▶ **WHAT YOU WILL DO**
Keep every character as it is and output all of the records.

Data excerpts
::::

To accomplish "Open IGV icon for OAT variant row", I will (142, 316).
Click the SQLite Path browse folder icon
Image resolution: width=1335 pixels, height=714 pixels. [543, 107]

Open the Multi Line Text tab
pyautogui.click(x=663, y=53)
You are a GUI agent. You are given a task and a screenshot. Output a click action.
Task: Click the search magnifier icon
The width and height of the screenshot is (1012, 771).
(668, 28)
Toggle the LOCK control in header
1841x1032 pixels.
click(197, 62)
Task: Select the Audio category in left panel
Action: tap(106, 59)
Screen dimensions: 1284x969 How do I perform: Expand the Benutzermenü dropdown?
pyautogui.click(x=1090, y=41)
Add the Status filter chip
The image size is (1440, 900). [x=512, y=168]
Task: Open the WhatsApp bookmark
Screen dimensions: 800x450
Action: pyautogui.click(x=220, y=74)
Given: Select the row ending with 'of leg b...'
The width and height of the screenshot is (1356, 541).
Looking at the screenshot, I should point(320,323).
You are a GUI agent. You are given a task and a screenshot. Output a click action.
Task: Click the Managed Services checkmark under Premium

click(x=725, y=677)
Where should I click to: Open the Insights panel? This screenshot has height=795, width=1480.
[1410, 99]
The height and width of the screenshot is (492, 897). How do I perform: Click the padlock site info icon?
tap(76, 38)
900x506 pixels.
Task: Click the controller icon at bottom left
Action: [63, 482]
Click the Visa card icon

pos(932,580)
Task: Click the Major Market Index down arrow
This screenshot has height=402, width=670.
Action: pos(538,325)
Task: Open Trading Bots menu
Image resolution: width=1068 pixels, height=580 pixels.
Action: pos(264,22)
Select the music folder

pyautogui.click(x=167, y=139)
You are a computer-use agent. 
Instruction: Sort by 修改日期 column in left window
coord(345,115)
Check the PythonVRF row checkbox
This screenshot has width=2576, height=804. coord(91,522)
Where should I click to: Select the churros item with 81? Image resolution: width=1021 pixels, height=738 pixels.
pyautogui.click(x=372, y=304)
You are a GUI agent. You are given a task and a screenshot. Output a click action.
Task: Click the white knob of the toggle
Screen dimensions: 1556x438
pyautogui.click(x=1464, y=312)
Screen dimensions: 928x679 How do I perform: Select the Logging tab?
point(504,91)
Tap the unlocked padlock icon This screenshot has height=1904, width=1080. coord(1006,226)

::::

▶ **SOLUTION**
To accomplish "Open IGV icon for OAT variant row", I will (142, 316).
Click the SQLite Path browse folder icon
Image resolution: width=1335 pixels, height=714 pixels. [543, 107]

Open the Multi Line Text tab
pyautogui.click(x=663, y=53)
You are a GUI agent. You are given a task and a screenshot. Output a click action.
Task: Click the search magnifier icon
The width and height of the screenshot is (1012, 771).
(668, 28)
Toggle the LOCK control in header
1841x1032 pixels.
click(197, 62)
Task: Select the Audio category in left panel
Action: tap(106, 59)
Screen dimensions: 1284x969 How do I perform: Expand the Benutzermenü dropdown?
pyautogui.click(x=1090, y=41)
Add the Status filter chip
The image size is (1440, 900). [x=512, y=168]
Task: Open the WhatsApp bookmark
Screen dimensions: 800x450
Action: pyautogui.click(x=220, y=74)
Given: Select the row ending with 'of leg b...'
The width and height of the screenshot is (1356, 541).
Looking at the screenshot, I should point(320,323).
You are a GUI agent. You are given a task and a screenshot. Output a click action.
Task: Click the Managed Services checkmark under Premium

click(x=725, y=677)
Where should I click to: Open the Insights panel? This screenshot has height=795, width=1480.
[1410, 99]
The height and width of the screenshot is (492, 897). How do I perform: Click the padlock site info icon?
tap(76, 38)
900x506 pixels.
Task: Click the controller icon at bottom left
Action: [63, 482]
Click the Visa card icon

pos(932,580)
Task: Click the Major Market Index down arrow
This screenshot has height=402, width=670.
Action: pos(538,325)
Task: Open Trading Bots menu
Image resolution: width=1068 pixels, height=580 pixels.
Action: pos(264,22)
Select the music folder

pyautogui.click(x=167, y=139)
You are a computer-use agent. 
Instruction: Sort by 修改日期 column in left window
coord(345,115)
Check the PythonVRF row checkbox
This screenshot has width=2576, height=804. coord(91,522)
Where should I click to: Select the churros item with 81? Image resolution: width=1021 pixels, height=738 pixels.
pyautogui.click(x=372, y=304)
You are a GUI agent. You are given a task and a screenshot. Output a click action.
Task: Click the white knob of the toggle
Screen dimensions: 1556x438
pyautogui.click(x=1464, y=312)
Screen dimensions: 928x679 How do I perform: Select the Logging tab?
point(504,91)
Tap the unlocked padlock icon This screenshot has height=1904, width=1080. coord(1006,226)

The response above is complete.